DATASET EXTRACT:
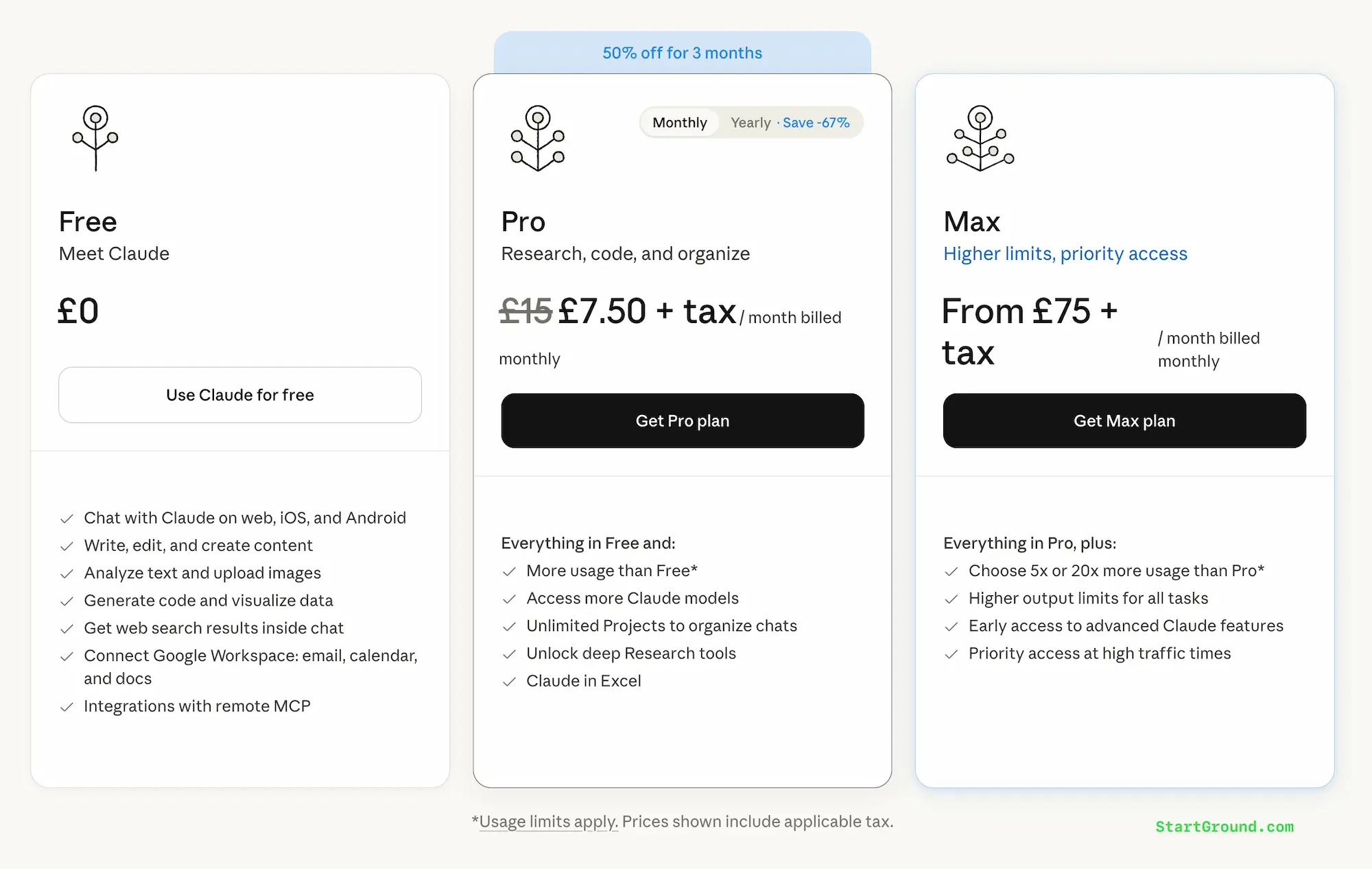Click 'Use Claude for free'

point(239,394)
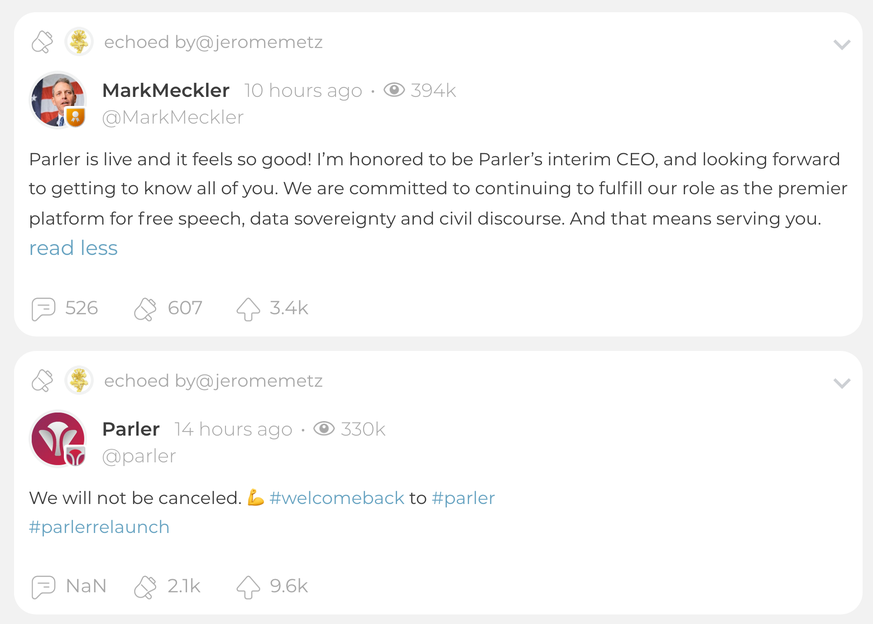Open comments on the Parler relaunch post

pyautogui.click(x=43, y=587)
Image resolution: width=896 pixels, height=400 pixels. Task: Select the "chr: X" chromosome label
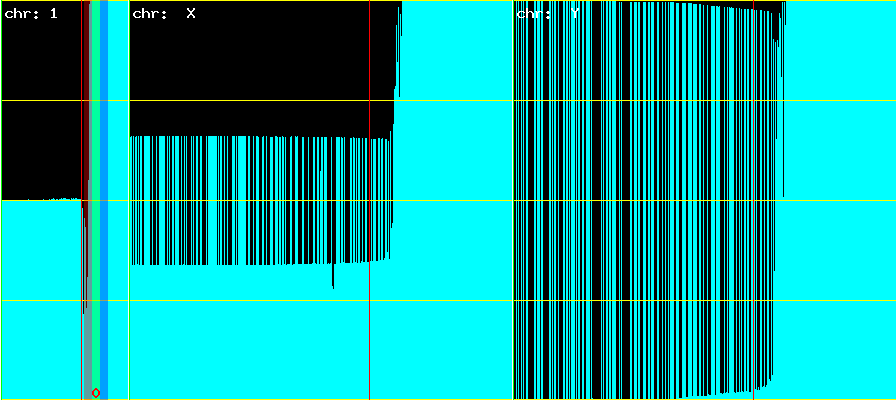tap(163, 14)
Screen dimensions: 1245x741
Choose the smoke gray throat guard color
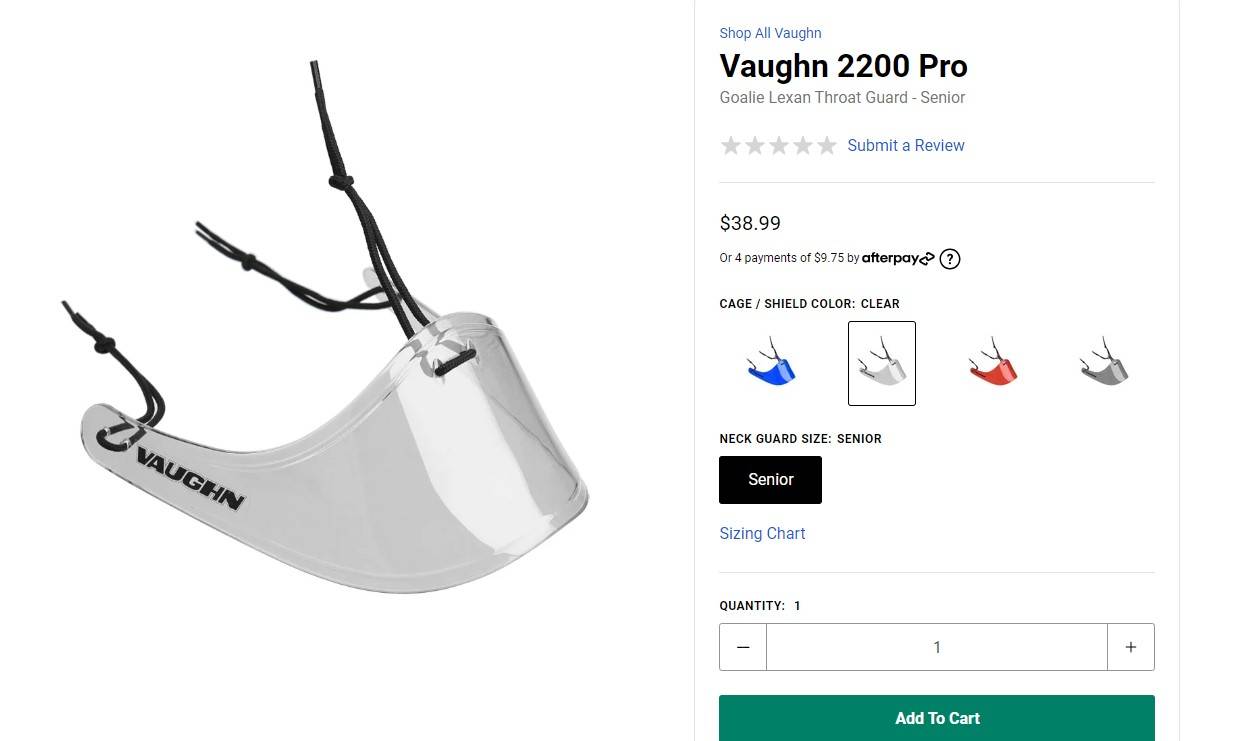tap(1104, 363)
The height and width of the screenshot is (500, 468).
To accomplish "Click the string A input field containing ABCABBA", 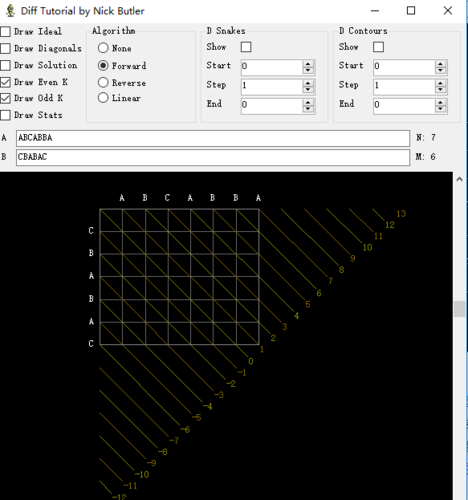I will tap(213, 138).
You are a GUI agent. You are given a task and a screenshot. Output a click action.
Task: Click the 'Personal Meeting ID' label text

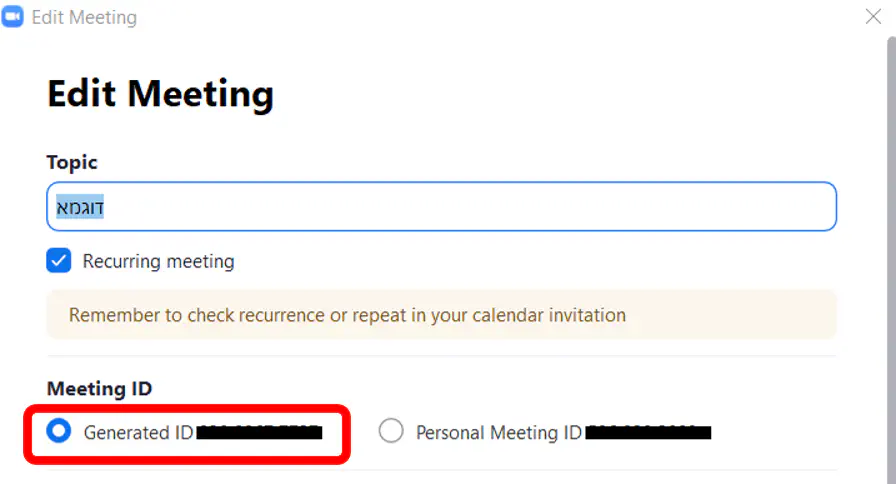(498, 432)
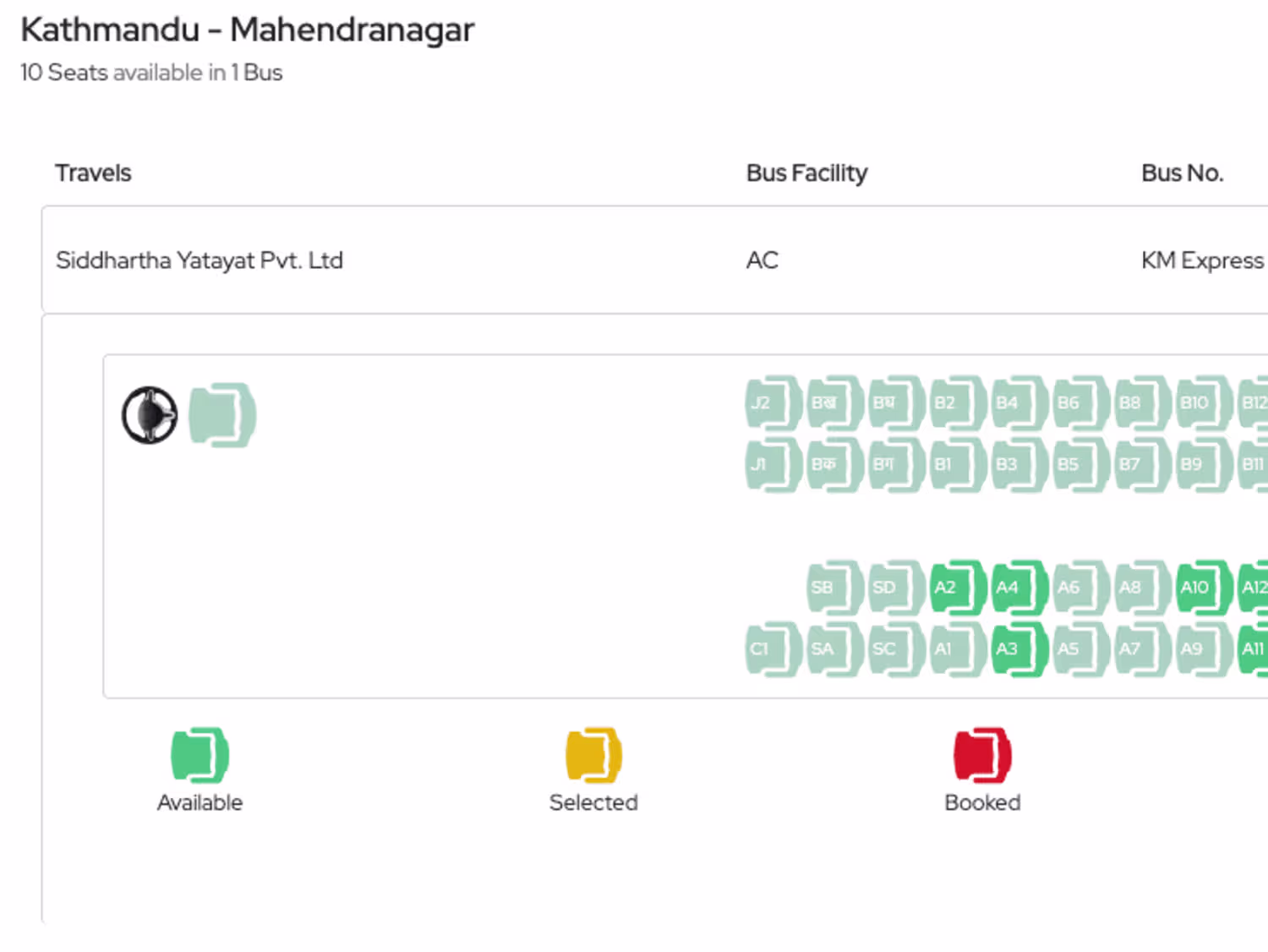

WORK ITEM: Show the lines where the word "screenshot" appears in the entries.

SOLVED PROBLEM:
The height and width of the screenshot is (500, 468).
You are a GUI agent. You are given a task and a screenshot. Output a click action.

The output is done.